● Exercise directions: Exclude the pictures and set down, unaltered, the lines from the one that holds "Task: Select the Special Options header" through the end of the data.

● Screenshot grounding data:
****************

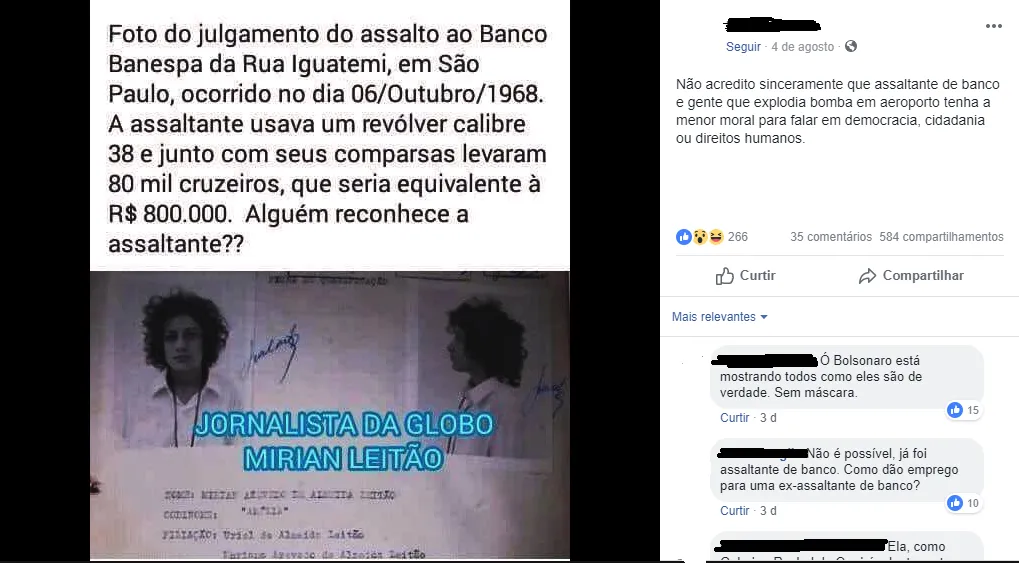Click the thumbs-up Curtir icon on post
Screen dimensions: 1019x563
pos(725,276)
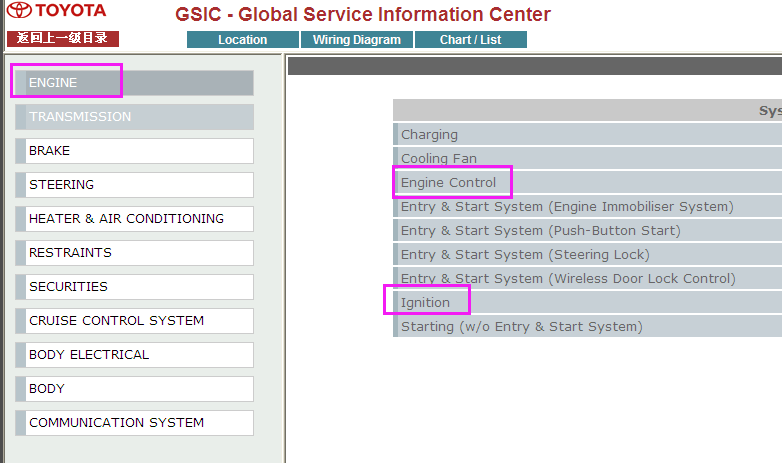This screenshot has height=463, width=782.
Task: Open the Location tab
Action: pos(242,40)
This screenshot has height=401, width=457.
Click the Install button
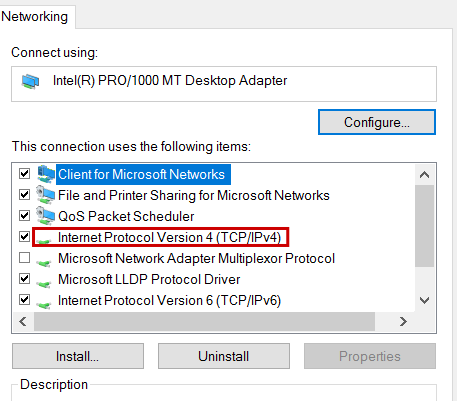tap(78, 356)
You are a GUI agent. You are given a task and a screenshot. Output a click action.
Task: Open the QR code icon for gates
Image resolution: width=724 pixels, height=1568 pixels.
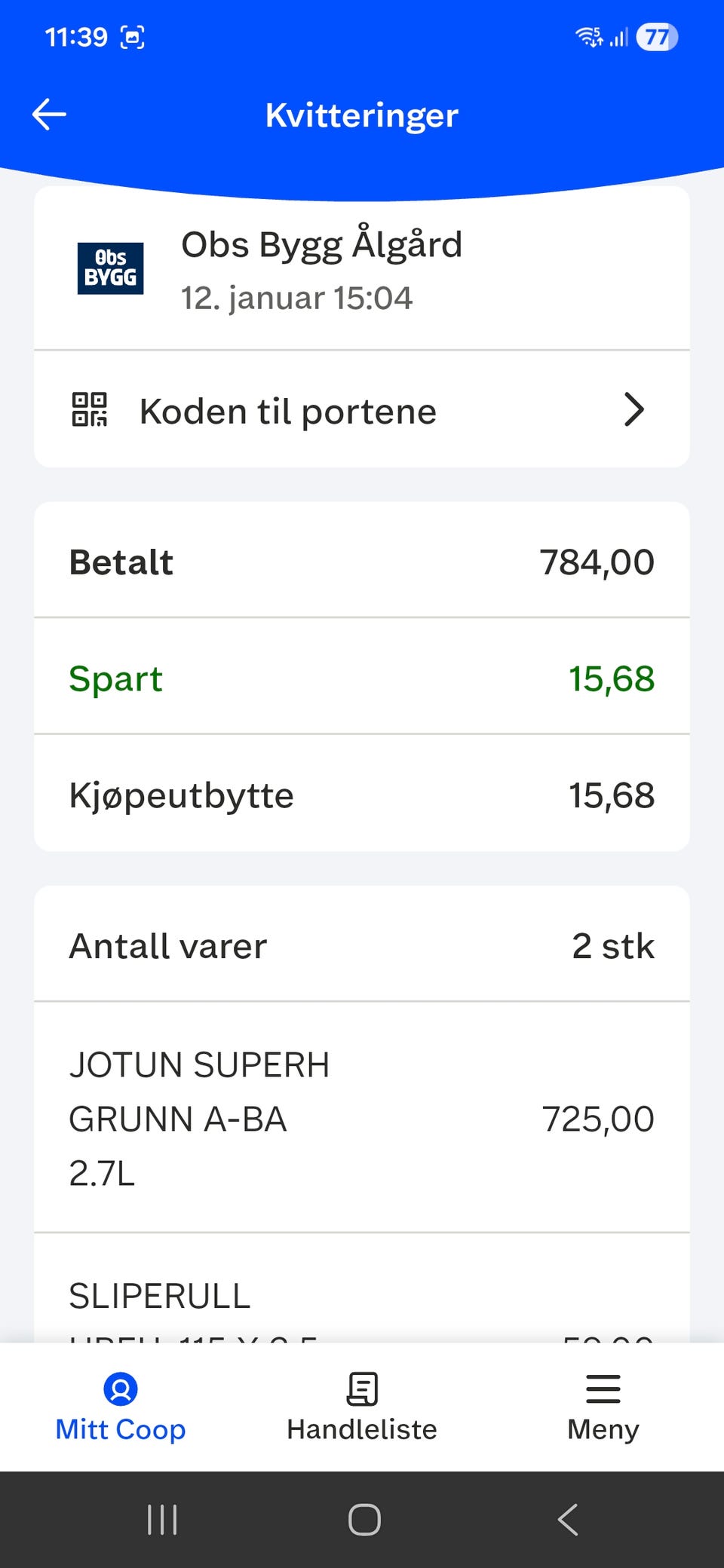click(90, 409)
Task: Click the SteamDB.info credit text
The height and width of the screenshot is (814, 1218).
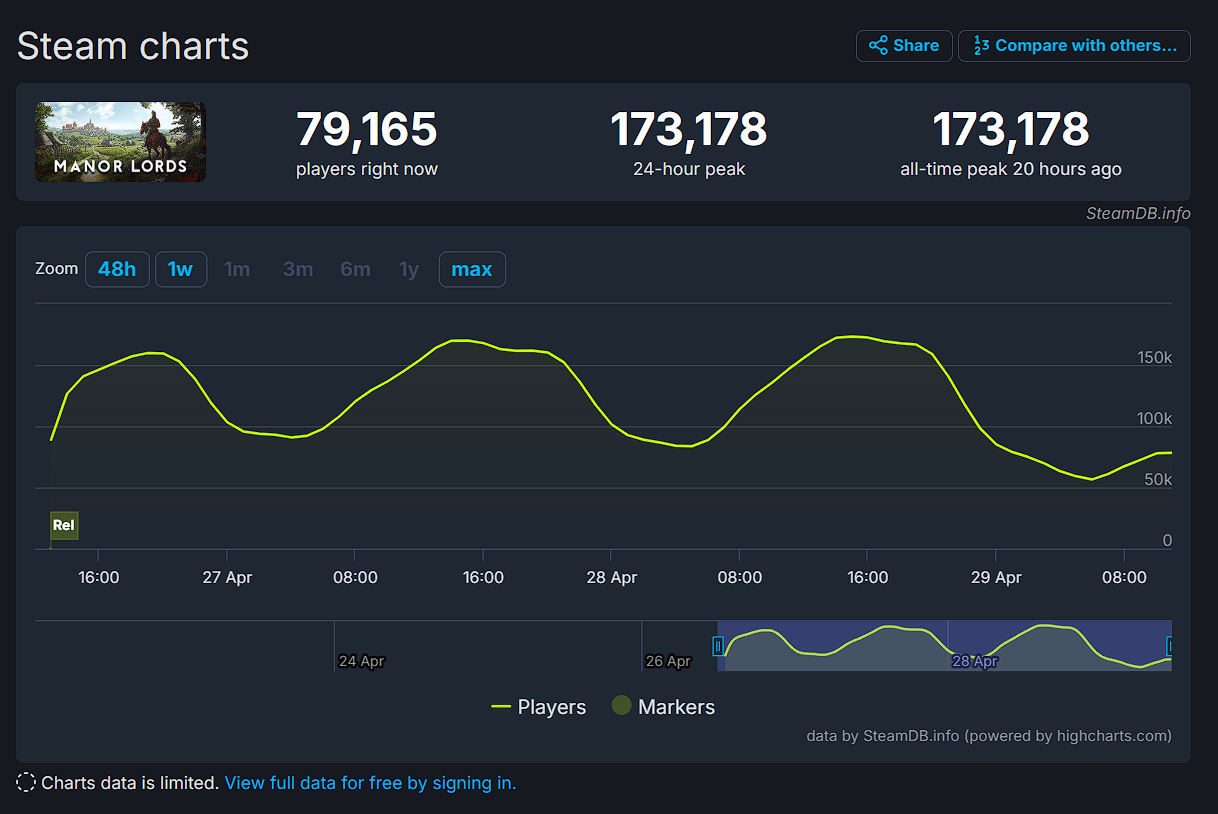Action: [1138, 213]
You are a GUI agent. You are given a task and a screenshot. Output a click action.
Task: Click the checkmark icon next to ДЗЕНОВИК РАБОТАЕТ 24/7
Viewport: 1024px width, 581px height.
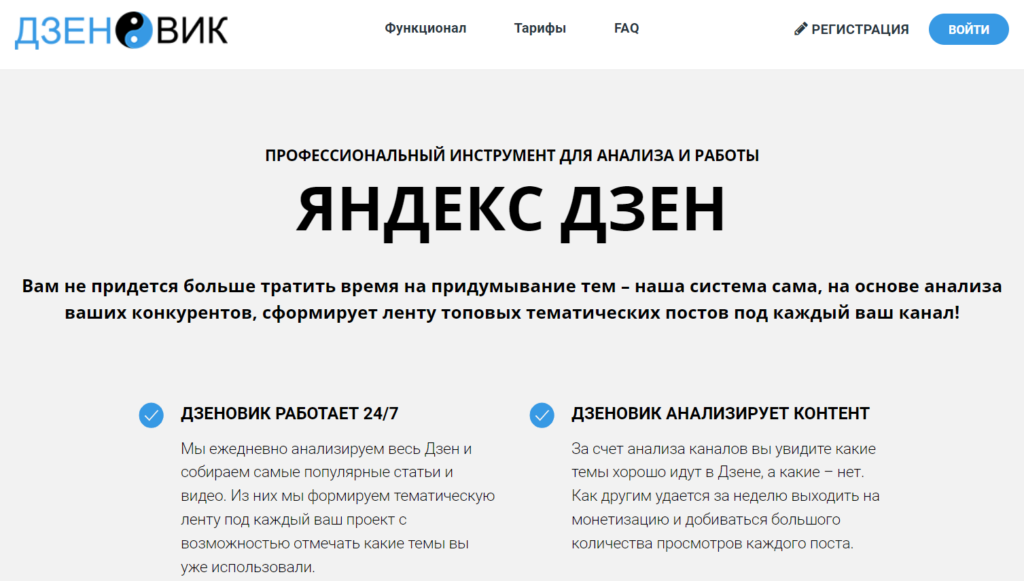[x=151, y=414]
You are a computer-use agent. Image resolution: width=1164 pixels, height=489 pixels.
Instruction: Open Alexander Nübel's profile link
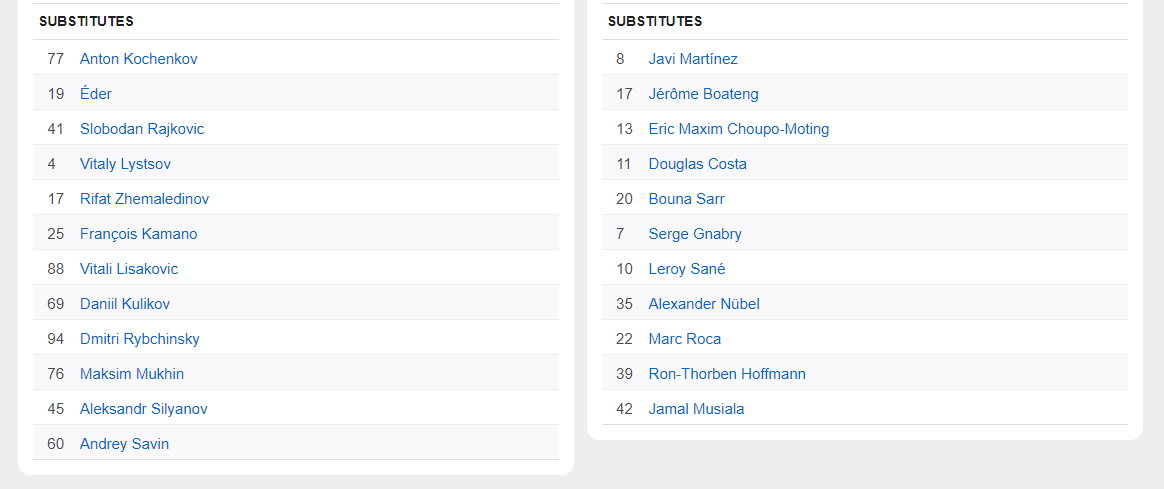click(x=704, y=304)
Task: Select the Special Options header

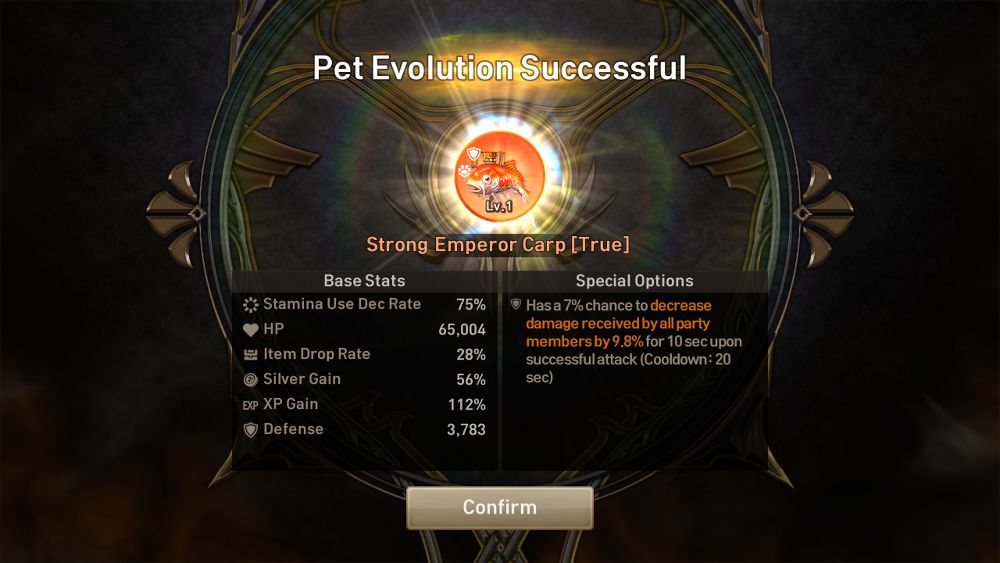Action: (x=635, y=281)
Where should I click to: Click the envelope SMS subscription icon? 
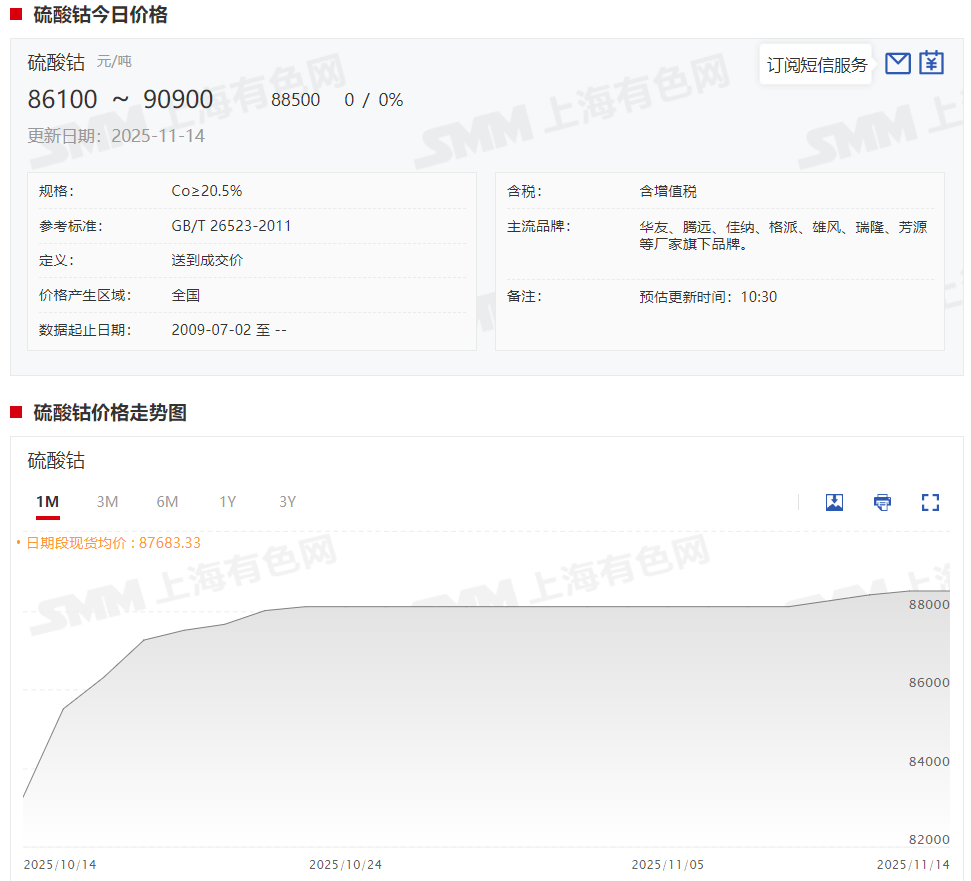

****************

● Answer:
Task: Select the Special Options header

Action: (x=635, y=281)
Where should I click to: Click the envelope SMS subscription icon? 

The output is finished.